■ TASK OBJECTIVE ■
Give back exactly the lines of the entries below from the line with "Ingrid Jennings (673, 50)" to the line with "Browse All Molecules (158, 2444)", inclusive, and only those.

[Items listed in a dataset]
+---+

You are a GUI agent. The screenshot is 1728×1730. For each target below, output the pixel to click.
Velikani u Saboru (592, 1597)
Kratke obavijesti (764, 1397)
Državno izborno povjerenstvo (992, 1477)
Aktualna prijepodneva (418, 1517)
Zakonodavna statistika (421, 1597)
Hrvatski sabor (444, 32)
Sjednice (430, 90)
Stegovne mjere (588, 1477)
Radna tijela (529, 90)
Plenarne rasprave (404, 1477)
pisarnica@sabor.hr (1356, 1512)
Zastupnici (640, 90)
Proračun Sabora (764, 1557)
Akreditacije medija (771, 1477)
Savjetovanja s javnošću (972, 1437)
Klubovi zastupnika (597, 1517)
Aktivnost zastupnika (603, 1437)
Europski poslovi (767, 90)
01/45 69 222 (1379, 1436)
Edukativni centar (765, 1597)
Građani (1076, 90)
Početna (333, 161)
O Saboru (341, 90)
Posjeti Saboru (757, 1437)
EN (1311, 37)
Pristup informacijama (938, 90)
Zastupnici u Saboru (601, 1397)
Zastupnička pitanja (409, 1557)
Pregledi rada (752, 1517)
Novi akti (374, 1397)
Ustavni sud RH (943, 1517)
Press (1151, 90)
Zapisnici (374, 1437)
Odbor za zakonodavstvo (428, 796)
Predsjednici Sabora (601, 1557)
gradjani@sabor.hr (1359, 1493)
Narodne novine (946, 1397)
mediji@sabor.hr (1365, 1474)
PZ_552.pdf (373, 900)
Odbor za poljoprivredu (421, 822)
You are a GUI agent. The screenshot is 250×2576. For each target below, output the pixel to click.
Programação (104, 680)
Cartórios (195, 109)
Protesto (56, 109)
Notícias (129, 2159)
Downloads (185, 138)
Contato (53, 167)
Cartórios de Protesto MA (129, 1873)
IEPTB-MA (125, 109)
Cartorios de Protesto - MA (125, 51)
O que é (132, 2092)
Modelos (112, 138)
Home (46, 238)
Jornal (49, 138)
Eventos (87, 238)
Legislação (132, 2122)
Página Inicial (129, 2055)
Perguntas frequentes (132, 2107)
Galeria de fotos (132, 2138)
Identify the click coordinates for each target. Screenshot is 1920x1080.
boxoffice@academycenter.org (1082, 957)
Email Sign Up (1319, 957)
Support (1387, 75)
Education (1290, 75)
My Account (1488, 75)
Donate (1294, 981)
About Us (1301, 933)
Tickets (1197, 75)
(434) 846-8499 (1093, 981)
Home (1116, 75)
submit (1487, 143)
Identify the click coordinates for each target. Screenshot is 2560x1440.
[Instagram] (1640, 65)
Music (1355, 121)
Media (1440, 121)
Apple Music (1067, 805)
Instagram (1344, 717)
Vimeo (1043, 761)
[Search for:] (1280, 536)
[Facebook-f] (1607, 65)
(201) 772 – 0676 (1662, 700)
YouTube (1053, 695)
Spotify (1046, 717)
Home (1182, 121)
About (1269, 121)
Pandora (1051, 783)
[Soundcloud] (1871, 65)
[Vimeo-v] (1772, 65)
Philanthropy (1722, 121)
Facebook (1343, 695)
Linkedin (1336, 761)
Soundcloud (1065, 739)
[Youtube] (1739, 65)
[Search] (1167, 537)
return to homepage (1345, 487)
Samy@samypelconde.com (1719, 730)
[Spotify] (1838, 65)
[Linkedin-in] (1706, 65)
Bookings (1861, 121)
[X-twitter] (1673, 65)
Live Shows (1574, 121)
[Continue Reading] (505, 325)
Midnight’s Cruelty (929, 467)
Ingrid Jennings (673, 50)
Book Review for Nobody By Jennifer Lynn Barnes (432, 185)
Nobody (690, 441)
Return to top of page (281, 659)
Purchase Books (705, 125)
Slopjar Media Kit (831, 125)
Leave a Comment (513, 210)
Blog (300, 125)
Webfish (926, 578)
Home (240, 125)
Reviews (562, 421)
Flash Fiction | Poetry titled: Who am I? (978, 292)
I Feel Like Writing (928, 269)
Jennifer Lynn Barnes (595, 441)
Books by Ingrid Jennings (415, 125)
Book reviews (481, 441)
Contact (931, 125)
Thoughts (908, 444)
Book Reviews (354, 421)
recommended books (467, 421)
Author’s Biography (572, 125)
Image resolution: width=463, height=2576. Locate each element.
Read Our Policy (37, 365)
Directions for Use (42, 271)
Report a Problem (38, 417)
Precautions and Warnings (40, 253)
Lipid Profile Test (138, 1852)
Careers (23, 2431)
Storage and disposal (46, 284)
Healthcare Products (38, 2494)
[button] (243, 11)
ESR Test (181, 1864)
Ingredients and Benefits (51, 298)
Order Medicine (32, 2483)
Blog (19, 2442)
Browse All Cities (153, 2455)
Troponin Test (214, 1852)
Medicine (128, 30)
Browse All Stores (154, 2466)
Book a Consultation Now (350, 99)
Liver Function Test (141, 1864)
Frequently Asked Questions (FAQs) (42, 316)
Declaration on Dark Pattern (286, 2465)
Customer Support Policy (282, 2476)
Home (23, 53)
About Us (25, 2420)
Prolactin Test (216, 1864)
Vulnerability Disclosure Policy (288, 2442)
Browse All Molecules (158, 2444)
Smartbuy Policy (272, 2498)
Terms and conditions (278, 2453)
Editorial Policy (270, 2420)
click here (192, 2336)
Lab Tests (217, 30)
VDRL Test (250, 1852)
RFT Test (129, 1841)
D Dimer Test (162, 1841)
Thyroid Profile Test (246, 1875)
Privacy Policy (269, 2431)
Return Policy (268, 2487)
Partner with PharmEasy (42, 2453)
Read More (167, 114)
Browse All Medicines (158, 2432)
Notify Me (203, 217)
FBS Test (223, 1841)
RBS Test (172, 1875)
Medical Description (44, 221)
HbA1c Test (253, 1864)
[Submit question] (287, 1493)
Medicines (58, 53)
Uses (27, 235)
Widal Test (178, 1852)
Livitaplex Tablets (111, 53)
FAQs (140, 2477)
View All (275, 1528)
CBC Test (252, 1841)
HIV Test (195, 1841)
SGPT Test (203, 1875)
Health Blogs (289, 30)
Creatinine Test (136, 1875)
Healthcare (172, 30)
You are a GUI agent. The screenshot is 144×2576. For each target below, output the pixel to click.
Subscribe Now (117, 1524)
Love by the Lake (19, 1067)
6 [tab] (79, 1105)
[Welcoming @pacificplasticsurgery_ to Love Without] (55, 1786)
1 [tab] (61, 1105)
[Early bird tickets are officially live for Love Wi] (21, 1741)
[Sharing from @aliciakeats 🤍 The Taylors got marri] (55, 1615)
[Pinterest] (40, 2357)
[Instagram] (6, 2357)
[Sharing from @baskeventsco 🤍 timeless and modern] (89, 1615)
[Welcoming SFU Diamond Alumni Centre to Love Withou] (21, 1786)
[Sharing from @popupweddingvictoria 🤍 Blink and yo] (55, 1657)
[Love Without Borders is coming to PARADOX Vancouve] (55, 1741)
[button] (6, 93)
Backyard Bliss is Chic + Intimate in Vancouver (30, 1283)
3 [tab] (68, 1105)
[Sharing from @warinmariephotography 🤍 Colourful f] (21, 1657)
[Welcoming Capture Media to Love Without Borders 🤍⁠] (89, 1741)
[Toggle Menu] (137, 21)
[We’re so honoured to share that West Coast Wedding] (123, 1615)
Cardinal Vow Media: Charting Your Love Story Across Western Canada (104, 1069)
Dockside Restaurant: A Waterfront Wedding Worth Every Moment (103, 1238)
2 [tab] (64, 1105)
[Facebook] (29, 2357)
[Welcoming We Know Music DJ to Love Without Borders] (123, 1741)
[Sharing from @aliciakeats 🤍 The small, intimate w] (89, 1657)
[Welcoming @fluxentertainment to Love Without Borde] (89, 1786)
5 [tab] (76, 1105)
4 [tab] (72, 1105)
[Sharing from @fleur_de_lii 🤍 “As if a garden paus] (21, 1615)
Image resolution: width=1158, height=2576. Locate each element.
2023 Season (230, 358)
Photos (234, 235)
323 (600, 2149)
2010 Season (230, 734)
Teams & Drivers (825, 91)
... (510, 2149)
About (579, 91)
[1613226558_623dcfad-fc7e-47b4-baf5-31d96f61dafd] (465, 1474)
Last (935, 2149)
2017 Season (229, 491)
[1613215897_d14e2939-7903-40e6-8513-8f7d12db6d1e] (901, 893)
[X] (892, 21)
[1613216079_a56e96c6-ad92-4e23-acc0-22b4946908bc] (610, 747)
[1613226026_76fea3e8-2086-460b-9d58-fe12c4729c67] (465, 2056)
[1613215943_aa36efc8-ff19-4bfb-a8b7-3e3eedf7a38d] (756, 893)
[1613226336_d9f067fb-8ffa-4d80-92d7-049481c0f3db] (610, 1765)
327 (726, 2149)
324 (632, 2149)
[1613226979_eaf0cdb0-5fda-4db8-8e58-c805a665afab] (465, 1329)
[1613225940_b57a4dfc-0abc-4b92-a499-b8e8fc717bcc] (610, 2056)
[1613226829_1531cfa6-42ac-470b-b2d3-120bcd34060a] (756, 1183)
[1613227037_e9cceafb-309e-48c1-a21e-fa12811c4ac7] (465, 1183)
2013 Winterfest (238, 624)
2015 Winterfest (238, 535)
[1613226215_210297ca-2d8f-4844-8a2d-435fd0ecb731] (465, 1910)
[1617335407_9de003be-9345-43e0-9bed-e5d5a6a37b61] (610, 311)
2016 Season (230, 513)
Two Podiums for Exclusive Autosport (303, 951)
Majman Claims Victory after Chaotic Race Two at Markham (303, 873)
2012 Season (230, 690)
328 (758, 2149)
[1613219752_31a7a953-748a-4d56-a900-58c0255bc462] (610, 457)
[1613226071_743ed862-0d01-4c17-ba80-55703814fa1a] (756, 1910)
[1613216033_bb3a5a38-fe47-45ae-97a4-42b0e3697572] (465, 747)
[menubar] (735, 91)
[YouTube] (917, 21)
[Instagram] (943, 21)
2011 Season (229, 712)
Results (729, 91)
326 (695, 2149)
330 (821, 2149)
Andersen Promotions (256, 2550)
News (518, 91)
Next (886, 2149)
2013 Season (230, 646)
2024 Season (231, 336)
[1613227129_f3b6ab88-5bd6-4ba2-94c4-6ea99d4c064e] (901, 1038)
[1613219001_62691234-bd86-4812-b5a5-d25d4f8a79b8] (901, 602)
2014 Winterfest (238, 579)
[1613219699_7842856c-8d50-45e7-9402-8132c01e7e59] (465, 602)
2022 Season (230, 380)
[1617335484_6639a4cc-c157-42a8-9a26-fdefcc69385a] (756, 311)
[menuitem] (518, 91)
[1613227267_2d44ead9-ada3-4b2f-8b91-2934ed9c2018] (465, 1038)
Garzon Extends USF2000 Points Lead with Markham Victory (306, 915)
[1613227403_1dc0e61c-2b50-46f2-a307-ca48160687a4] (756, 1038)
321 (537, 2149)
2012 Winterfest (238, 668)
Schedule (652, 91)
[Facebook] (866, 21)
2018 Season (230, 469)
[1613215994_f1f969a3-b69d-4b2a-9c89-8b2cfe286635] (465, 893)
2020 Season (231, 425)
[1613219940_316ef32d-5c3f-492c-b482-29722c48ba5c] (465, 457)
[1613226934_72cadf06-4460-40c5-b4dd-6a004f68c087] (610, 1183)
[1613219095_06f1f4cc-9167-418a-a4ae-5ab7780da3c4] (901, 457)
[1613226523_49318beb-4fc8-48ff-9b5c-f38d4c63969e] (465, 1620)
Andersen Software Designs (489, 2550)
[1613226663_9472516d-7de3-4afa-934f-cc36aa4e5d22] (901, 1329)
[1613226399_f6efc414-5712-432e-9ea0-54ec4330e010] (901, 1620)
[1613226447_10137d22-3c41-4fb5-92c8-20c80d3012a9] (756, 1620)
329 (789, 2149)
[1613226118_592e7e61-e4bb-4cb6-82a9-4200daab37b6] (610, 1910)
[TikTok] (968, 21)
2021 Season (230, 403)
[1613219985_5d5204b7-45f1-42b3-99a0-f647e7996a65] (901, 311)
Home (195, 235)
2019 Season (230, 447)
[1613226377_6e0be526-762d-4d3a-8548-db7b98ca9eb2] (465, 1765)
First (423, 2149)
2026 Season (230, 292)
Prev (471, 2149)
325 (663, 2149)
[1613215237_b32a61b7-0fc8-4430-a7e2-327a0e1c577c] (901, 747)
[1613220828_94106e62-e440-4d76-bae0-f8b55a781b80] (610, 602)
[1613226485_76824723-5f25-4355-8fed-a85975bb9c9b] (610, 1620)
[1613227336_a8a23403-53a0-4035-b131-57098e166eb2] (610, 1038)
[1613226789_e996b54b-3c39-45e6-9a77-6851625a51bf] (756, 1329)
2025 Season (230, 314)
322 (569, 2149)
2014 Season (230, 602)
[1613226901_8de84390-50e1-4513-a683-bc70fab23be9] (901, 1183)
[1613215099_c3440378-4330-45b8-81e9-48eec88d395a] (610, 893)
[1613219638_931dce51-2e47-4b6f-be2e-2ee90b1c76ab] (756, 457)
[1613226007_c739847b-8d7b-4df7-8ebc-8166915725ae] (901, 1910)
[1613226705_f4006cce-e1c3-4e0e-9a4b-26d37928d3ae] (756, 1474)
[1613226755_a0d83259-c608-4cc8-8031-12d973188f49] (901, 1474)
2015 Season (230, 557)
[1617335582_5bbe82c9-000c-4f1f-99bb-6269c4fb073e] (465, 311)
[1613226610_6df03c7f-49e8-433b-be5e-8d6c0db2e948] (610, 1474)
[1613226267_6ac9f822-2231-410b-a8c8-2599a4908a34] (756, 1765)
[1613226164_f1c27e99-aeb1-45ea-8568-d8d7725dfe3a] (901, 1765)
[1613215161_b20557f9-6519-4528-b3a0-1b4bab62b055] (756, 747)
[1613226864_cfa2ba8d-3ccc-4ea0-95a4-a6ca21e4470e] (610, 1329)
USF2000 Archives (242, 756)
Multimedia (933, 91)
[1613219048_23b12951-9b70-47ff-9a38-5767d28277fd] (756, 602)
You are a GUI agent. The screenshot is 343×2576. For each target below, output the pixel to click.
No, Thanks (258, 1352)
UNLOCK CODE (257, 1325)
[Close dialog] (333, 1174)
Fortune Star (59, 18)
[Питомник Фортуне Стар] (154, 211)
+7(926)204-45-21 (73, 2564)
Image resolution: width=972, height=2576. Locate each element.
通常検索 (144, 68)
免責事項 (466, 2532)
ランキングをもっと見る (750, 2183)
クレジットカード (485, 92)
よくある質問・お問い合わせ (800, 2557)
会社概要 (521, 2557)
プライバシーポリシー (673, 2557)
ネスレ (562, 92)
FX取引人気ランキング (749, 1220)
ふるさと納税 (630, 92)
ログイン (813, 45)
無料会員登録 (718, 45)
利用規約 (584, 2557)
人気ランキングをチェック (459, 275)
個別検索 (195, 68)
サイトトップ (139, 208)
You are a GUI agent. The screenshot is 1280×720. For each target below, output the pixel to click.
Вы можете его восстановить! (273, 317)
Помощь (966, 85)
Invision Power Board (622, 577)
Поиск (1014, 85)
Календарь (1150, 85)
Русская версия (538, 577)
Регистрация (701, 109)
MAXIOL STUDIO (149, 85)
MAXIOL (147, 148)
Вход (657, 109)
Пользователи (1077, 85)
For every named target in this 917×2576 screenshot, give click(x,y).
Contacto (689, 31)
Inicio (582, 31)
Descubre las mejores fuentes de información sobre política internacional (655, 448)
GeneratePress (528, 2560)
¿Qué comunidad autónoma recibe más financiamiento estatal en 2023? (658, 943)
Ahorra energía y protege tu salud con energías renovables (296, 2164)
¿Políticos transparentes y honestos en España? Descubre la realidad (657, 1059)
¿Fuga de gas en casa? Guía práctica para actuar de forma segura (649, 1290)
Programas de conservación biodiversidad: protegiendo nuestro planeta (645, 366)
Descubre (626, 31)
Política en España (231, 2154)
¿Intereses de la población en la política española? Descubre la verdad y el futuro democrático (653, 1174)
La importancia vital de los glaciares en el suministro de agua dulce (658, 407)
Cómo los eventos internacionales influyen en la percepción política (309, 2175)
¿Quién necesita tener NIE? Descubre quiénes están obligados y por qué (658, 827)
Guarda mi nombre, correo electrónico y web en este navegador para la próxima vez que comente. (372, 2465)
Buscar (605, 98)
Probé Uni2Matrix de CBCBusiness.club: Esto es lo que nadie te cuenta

+---+

■ WRITTEN RESPONSE ■
Ingrid Jennings (673, 50)
Book Review for Nobody By Jennifer Lynn Barnes (432, 185)
Nobody (690, 441)
Return to top of page (281, 659)
Purchase Books (705, 125)
Slopjar Media Kit (831, 125)
Leave a Comment (513, 210)
Blog (300, 125)
Webfish (926, 578)
Home (240, 125)
Reviews (562, 421)
Flash Fiction | Poetry titled: Who am I? (978, 292)
I Feel Like Writing (928, 269)
Jennifer Lynn Barnes (595, 441)
Books by Ingrid Jennings (415, 125)
Book reviews (481, 441)
Contact (931, 125)
Thoughts (908, 444)
Book Reviews (354, 421)
recommended books (467, 421)
Author’s Biography (572, 125)
Image resolution: width=463, height=2576. Locate each element.
Read Our Policy (37, 365)
Directions for Use (42, 271)
Report a Problem (38, 417)
Precautions and Warnings (40, 253)
Lipid Profile Test (138, 1852)
Careers (23, 2431)
Storage and disposal (46, 284)
Healthcare Products (38, 2494)
[button] (243, 11)
ESR Test (181, 1864)
Ingredients and Benefits (51, 298)
Order Medicine (32, 2483)
Blog (19, 2442)
Browse All Cities (153, 2455)
Troponin Test (214, 1852)
Medicine (128, 30)
Browse All Stores (154, 2466)
Book a Consultation Now (350, 99)
Liver Function Test (141, 1864)
Frequently Asked Questions (FAQs) (42, 316)
Declaration on Dark Pattern (286, 2465)
Customer Support Policy (282, 2476)
Home (23, 53)
About Us (25, 2420)
Prolactin Test (216, 1864)
Vulnerability Disclosure Policy (288, 2442)
Browse All Molecules (158, 2444)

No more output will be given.